** Excerpted passage **
+++

Today’s streaming space operas, if we look at them as satires of the present, are far more critical than Bradbury ever was. They depict people in oppressive, stagnant societies, working hard under terrible conditions, but never quite finding solutions to their problems.
Working-class spacefarers
Most characters in modern space operas are workers, doing tough jobs under bad conditions for little pay. In The Expanse, a worker loses an arm in an industrial accident and has to make do with a clumsy prosthetic; a better one would be too expensive. In the Korean film Space Sweepers, a family living on a space station barely survives by retrieving space junk.
Working conditions are invariably terrible, whether in giant spacecraft or in bases on the moon or other planets. Even when humans have been interstellar travellers for thousands of years, as in Foundation, spacecraft interiors are ugly and uncomfortable. The typical living space in For All Mankind or Beacon 23 is crowded and furnished with chairs and bunks even Ikea would reject.
Despite the fusion energy that powers them, the lighting in spacecraft and habitat interiors is very dim, a blue gloom occasionally interrupted by red lights when something goes wrong. The lighting in the real International Space Station is dazzling by comparison.

+++

** Written exercise 1 **
Name every film or series title mentioned in the passage on streaming space operas.
** Written exercise 2 **
Reproduce the part of the passage on streaming space operas that starts at "Working-class spacefarers" and ends at "Ikea would reject.".
The data have no connection to the passage on space operas.

** Information shown **

+++

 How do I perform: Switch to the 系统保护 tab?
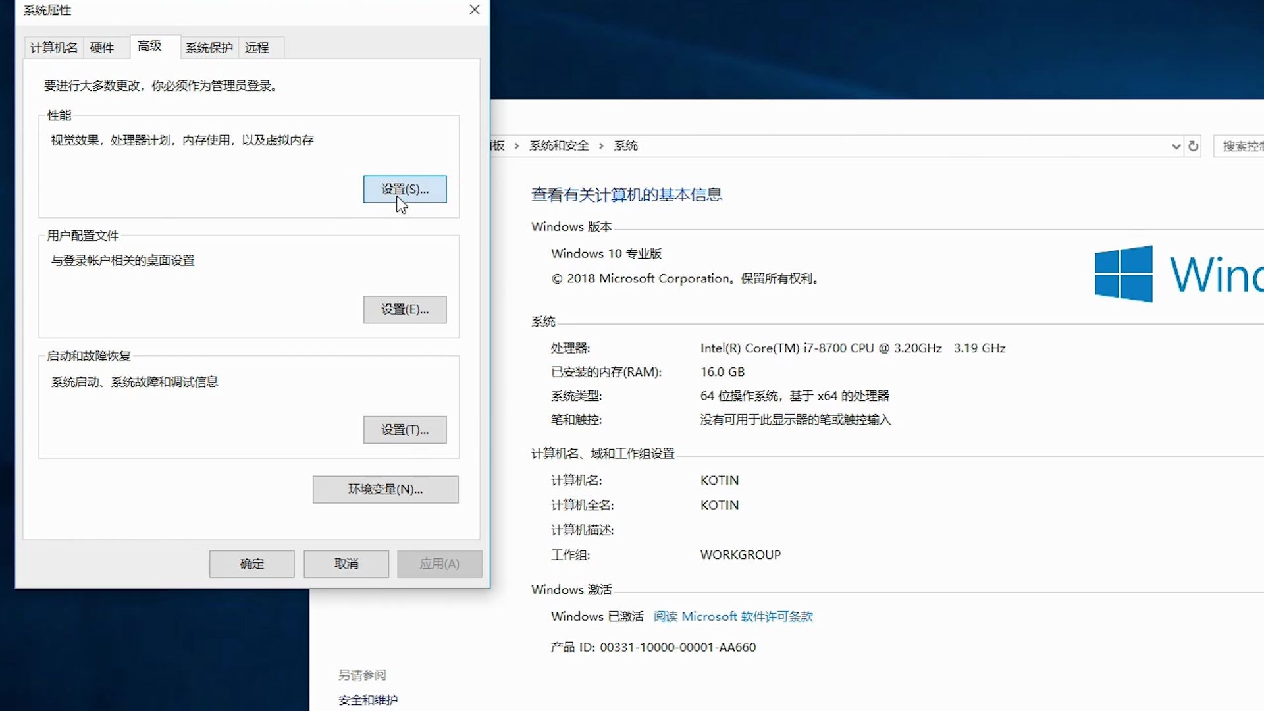coord(209,47)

+++

** Expected answer 1 **
The Expanse, Space Sweepers, Foundation, For All Mankind, Beacon 23

** Expected answer 2 **
Working-class spacefarers
Most characters in modern space operas are workers, doing tough jobs under bad conditions for little pay. In The Expanse, a worker loses an arm in an industrial accident and has to make do with a clumsy prosthetic; a better one would be too expensive. In the Korean film Space Sweepers, a family living on a space station barely survives by retrieving space junk.
Working conditions are invariably terrible, whether in giant spacecraft or in bases on the moon or other planets. Even when humans have been interstellar travellers for thousands of years, as in Foundation, spacecraft interiors are ugly and uncomfortable. The typical living space in For All Mankind or Beacon 23 is crowded and furnished with chairs and bunks even Ikea would reject.